The Back Yard

I work for a coalition of birds, squirrels, raccoons and bees. In winter I feed them as necessary and watch over them from my window overlooking the back yard. In summer I often watch over them from my chair poolside. In the Spring I welcome the newborn and I encourage and watch the bees pollinating the raspberries.

Don’t tell the others, but the bees are my favorites. An arms length away I have a small net with a long pole I use for bee rescue. The little bee girls often skim over the pool to get water. Sometimes they fly so low that they dip into the water and can’t get out. They float there buzzing, raising tiny waves. If I am not there they drown. If I am there I jump up and grab my net to save them. I shake them out of the net carefully on to a sunny place on the pool deck. They stagger around until their wings dry and then they get back to work in the raspberries. No thanks are given nor are they expected.

Sometimes I carefully work my way into the raspberry patch to watch the bees at close range. I have never been stung and do not expect to ever be stung unless I do something clumsy or stupid. They are my buddies.

Birds

I am not what you might call a birder. I am not an expert and I don’t even know the names of some that come to the feeder, but I like to watch the birds in all seasons. Regularly I have junco, nuthatch, song sparrow, towhee, chickadee, mourning dove, flicker, blue jays (those we call the Cops). Occasionally we see an exotic bird out of his\her normal range. This happens a lot in big snow years when the migrating mountain birds have to wait down here in the valley until the snow melts. We even have a Coopers Hawk that comes around to pick off a small bird or two. If I am there I chase him but then I am conflicted. Hawks must eat like all of us. I just don’t like them to eat my birds

My French wife and I often give our critters French names. I especially like the ‘lutan joyeuse’. This name means jolly little elf. Their English name is bushtit. They come in flocks to eat their suet, crawling all over each other in a noisy joyous way. Then they disappear as quickly as they came.

Squirrels

There are three different breeds of squirrels here in the back yard. The northwest red squirrels are the native species, the fox and gray squirrels have been imported from the east. We take care of them all.

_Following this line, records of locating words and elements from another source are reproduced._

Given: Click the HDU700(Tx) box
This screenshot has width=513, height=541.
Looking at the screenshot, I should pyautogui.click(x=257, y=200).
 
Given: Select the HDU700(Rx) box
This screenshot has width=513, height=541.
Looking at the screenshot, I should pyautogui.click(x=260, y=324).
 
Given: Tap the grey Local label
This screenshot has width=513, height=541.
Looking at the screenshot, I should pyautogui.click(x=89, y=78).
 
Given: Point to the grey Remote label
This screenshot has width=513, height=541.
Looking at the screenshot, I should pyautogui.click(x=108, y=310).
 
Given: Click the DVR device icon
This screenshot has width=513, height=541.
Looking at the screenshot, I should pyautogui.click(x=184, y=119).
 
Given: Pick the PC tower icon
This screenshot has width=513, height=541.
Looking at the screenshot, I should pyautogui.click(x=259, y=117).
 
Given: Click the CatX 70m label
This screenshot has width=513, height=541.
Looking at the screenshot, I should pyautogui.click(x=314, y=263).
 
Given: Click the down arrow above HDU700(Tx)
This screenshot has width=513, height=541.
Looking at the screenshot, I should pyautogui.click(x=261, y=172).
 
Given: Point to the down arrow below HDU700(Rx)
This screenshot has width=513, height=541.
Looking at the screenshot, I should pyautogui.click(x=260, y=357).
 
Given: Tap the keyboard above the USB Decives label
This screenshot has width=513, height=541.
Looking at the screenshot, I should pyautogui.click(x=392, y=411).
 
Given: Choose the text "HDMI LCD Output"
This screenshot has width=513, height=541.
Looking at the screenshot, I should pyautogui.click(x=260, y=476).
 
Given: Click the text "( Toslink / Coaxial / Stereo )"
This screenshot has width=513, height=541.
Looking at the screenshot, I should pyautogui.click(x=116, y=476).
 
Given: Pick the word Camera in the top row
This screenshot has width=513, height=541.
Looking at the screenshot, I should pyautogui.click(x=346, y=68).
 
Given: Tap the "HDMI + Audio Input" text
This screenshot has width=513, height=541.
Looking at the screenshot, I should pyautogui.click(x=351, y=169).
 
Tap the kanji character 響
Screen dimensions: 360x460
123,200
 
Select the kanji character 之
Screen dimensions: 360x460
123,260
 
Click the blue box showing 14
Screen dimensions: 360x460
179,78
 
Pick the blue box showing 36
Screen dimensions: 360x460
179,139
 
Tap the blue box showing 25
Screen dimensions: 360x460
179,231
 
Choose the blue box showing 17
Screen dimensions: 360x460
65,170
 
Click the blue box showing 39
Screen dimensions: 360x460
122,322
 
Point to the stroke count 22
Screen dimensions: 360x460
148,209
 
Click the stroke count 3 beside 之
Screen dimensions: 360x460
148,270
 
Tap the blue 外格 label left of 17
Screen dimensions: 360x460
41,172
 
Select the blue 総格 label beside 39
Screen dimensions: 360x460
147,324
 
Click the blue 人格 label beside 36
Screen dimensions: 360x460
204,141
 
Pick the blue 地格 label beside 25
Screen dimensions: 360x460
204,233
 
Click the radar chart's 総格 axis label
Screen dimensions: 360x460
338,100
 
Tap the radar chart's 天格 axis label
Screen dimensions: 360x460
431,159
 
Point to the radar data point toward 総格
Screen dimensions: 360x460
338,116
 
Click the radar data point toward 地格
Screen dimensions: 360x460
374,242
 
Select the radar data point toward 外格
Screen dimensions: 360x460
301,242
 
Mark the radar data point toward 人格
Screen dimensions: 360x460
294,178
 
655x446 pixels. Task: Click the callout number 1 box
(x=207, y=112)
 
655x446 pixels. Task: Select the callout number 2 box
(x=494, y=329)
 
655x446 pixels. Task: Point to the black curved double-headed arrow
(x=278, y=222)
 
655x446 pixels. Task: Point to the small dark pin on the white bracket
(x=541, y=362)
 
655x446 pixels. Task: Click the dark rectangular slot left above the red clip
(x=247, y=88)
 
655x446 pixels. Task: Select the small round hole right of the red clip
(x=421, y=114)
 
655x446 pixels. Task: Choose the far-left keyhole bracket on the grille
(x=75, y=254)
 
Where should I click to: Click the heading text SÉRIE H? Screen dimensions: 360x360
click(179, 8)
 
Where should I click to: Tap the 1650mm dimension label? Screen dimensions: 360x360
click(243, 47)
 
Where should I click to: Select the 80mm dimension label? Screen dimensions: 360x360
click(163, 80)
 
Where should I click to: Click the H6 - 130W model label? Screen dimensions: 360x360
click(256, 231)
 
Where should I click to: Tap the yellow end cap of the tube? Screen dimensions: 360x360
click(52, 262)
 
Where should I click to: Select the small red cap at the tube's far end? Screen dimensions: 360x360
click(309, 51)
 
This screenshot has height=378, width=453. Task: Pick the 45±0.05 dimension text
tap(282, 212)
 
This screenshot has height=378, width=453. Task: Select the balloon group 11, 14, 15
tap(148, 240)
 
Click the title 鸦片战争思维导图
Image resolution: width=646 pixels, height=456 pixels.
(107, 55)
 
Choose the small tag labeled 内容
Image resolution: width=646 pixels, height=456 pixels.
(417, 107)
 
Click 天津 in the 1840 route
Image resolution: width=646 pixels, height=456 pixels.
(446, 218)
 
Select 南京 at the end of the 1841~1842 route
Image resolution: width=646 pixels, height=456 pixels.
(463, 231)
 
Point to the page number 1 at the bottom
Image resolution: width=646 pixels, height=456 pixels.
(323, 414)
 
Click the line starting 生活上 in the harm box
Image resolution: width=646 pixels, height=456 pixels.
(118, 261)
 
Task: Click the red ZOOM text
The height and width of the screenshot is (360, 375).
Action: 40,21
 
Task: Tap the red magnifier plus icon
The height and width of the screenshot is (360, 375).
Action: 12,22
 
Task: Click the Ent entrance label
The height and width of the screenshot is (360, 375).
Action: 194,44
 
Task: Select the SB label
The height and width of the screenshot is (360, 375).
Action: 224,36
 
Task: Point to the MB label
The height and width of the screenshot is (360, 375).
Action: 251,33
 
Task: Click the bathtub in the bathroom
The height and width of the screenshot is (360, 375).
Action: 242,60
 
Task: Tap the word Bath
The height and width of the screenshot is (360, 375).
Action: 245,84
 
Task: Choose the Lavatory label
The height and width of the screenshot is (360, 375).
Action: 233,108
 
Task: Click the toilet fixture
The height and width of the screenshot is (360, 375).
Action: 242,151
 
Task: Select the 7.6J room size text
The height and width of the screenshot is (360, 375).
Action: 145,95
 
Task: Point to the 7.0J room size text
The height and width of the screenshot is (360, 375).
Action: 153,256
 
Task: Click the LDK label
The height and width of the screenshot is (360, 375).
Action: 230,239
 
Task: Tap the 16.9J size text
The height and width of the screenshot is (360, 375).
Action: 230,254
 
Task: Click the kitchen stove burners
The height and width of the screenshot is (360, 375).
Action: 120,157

I like to watch all the different squirrels. The northwest are tiny squirrels. They do not run, crawl or walk. They bounce on their toes like a boxer. They are much faster and quicker than the others and are fierce in defending their feeder. The other squirrels are afraid of them despite the fact that they are only half the size of the others.

We take care of a big fox squirrel family named Bubul which means in French slang ‘chubby’ due to their weakness for sunflower seeds. Bubul himself is the father of the clan. His wife and daughter are both called Bubulette because we can’t tell them apart. We don’t even know how many there are. They are especially beautiful in their brown and tan fur. They are a bit lazy.

The Gray squirrels are not so beautiful nor are they particularly quick, but they are fun. They hang by their toes on the deck rail to stretch to the feeder a few inches below and away. They have created a new Yoga Asana that we call ‘downward squirrel with half twist’. However they often fall out of the pose and are caught by the Wisteria vine.

All of them together serve as the television we don’t have. They are very entertaining at breakfast and lunch.

Raccoons

Sometimes we have Raccoons around and sometimes we don’t. They have a terrible habit of getting run over by cars. Right now I am looking out back and see that the birdbath was toppled again last night so I know the raccoons are still coming around.

I think they feel welcome here because as a boy I had raised a baby raccoon after finding him crying for his mom who was laying dead on the road. In raising the baby I learned the warbling language of raccoons. It sounds more like a bird call than the language of a furry creature but I speak it reasonably well.

A grown man now, when I see raccoons in the yard I talk to them and they seem to take it as an invitation.   Because of the raccoons I no longer plant corn in the garden because they always beat me to the ears of corn when they ripen.

The Mountain Lion

One night a few years ago I had a visit from a mountain lion. I did not see it but I know this because when I got up on a snowy winter day I saw only one set of large tracks going across the covered swimming pool. Normally I would have expected to see a bunch of squirrel and raccoon tracks. But there were no other tracks at all. The big tracks ended about six feet from the back fence. The snow was knocked off the top of the fence where the tracks ended. Apparently the big cat had sailed over the fence.

I took some pictures of the tracks and gave them to a trapper I know. I poked a pencil into the snow beside a track to give him some sense of scale. He confirmed the tracks were mountain lion tracks. He told me that there were lots of lions well inside the city limits of Portland Oregon. “You don’t see them much but they are there. Do you see all those signs posted on telephone poles for a lost cat or dog? Well I can tell you that in many cases Fluffy is not ever coming home.”